*Task details*
Make an exact copy of the lines from the one containing "You are a computer-use" through the end of the records below, and leave out every picture.

*Data to process*
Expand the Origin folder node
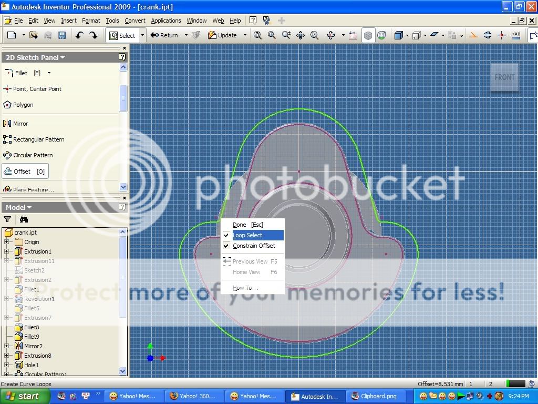Viewport: 538px width, 404px height. 7,242

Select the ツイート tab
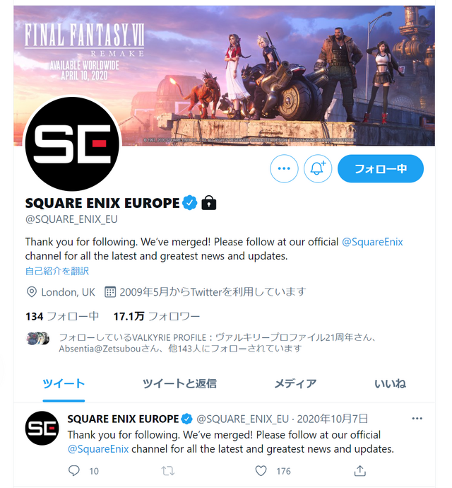click(x=64, y=384)
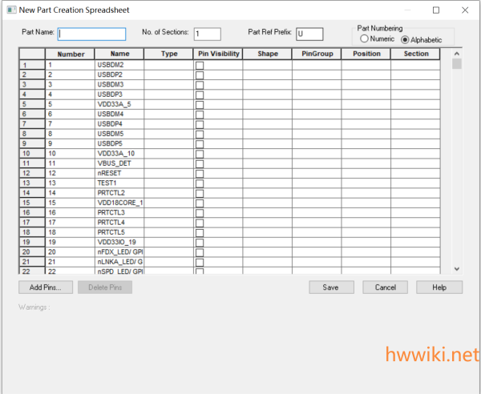Click the PinGroup column header
The height and width of the screenshot is (394, 481).
317,54
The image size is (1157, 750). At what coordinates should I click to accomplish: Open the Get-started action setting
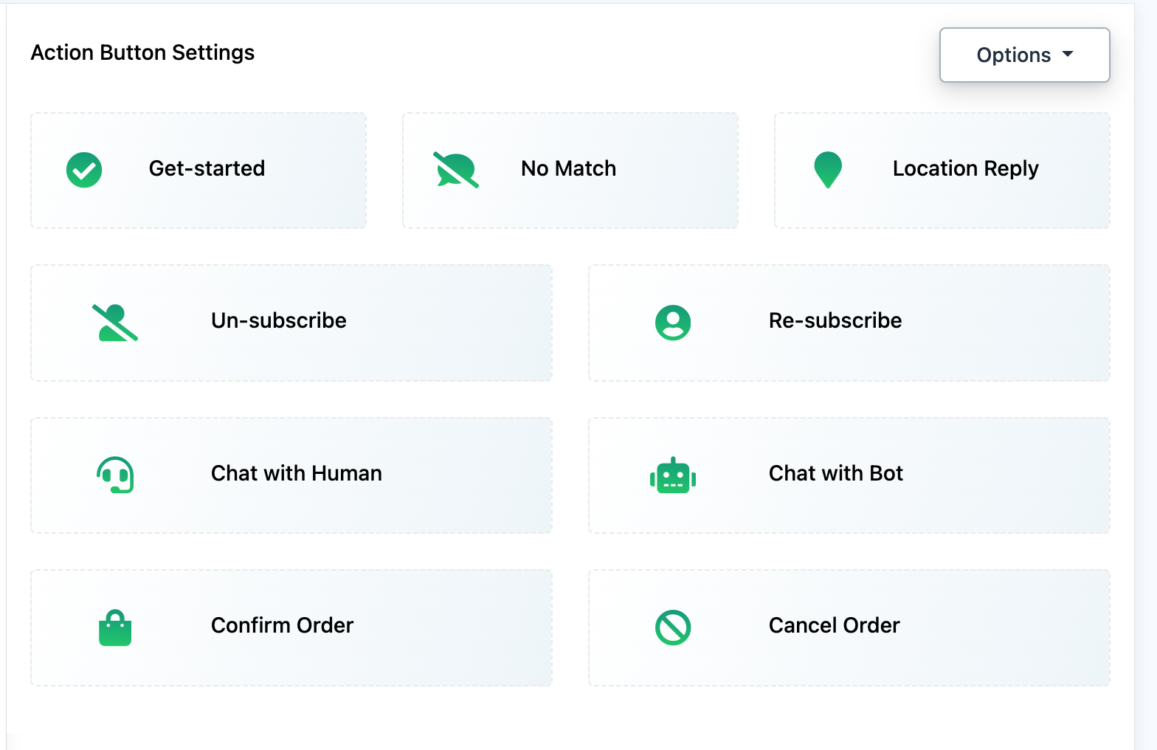(x=207, y=169)
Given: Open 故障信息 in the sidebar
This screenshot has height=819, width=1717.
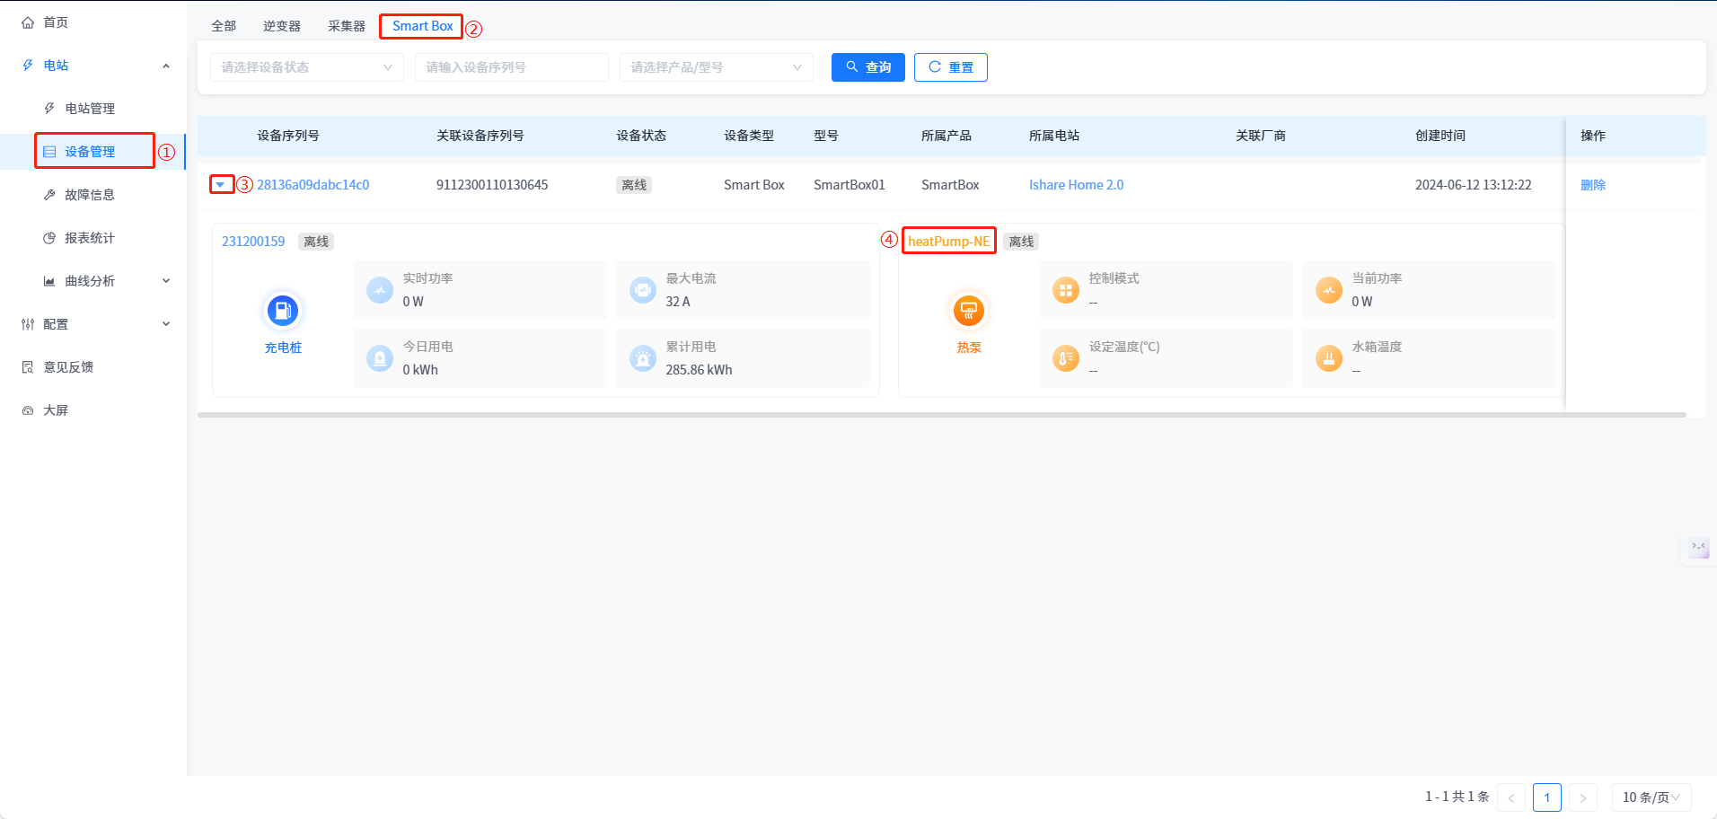Looking at the screenshot, I should [90, 195].
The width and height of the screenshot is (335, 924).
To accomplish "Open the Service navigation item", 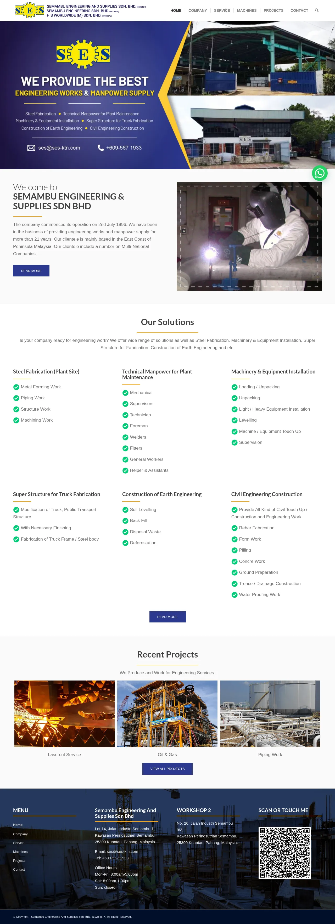I will (x=222, y=10).
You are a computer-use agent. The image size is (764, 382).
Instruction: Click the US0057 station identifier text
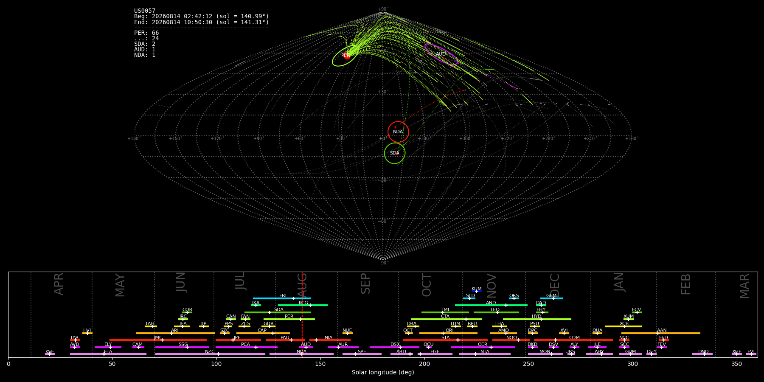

*Task solution*
You are a computer-use agent. The image size is (764, 382).
Instruction: Click the US0057 station identifier text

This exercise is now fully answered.